Prefer composition over inheritance has been a common mantra for at least a decade, if not more. Maybe you should undergo the last decade of development and training.
There will always be shitty devs, and since java is one of the biggest languages, it definitely has more than some ultra niche academic language no one uses. I don't think it is the fault of the language though, or if that somehow were a reason to choose a different language. Should a decent BMW driver sell their car, because plenty assholes buy that car also?
Just because everyone has been saying "composition over inheritance" doesn't mean that that's how things get done. Jump into any Java codebase and you're 99% likely to see inheritance used as one of the primary abstraction mechanisms.

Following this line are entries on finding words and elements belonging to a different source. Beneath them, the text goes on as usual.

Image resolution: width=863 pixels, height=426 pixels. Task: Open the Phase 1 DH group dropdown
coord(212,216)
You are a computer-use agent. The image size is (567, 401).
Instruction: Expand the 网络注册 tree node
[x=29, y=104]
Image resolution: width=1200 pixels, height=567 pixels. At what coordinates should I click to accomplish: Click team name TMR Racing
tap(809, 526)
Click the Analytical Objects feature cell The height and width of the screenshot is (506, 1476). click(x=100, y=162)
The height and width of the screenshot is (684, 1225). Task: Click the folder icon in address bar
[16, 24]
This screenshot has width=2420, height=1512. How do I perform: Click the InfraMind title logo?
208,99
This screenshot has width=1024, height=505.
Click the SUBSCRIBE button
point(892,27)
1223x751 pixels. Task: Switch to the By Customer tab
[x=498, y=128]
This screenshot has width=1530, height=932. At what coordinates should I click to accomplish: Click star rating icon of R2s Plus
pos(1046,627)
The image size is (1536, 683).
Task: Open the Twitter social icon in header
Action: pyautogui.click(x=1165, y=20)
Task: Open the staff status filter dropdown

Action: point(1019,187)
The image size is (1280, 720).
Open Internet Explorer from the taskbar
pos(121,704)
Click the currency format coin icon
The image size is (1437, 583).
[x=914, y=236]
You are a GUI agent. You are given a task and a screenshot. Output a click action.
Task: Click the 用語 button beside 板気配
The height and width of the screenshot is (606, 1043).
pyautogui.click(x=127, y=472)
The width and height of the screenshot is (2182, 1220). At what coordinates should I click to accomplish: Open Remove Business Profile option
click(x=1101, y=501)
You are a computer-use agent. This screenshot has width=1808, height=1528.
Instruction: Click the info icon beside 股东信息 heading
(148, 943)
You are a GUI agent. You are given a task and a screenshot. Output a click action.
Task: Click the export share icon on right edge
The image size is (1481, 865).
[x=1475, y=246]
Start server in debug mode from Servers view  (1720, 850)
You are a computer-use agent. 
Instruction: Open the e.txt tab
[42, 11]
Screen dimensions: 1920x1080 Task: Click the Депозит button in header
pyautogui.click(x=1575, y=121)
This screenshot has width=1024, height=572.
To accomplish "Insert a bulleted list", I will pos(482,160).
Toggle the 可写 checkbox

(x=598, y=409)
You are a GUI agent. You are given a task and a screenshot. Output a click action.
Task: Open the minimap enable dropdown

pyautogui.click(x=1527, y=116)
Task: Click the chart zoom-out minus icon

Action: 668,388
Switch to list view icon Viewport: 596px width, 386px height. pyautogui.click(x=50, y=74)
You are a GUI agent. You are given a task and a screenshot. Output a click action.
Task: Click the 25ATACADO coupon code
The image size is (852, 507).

> Should a decent BMW driver sell their car, because plenty assholes buy that car also?
A better analogy would be "Should you drive on the street where all of the shitty drivers do donuts and street races?"
> Prefer composition over inheritance has been a common mantra for at least a decade, if not more. Maybe you should undergo the last decade of development and training.
What are some other well known mantras? The null reference is a billion dollar mistake? Minimise mutability?
Maybe the language designers and library writers could catch up too.
There will always be shitty devs, and since java is one of the biggest languages, it definitely has more than some ultra niche academic language no one uses. I don't think it is the fault of the language though, or if that somehow were a reason to choose a different language. Should a decent BMW driver sell their car, because plenty assholes buy that car also?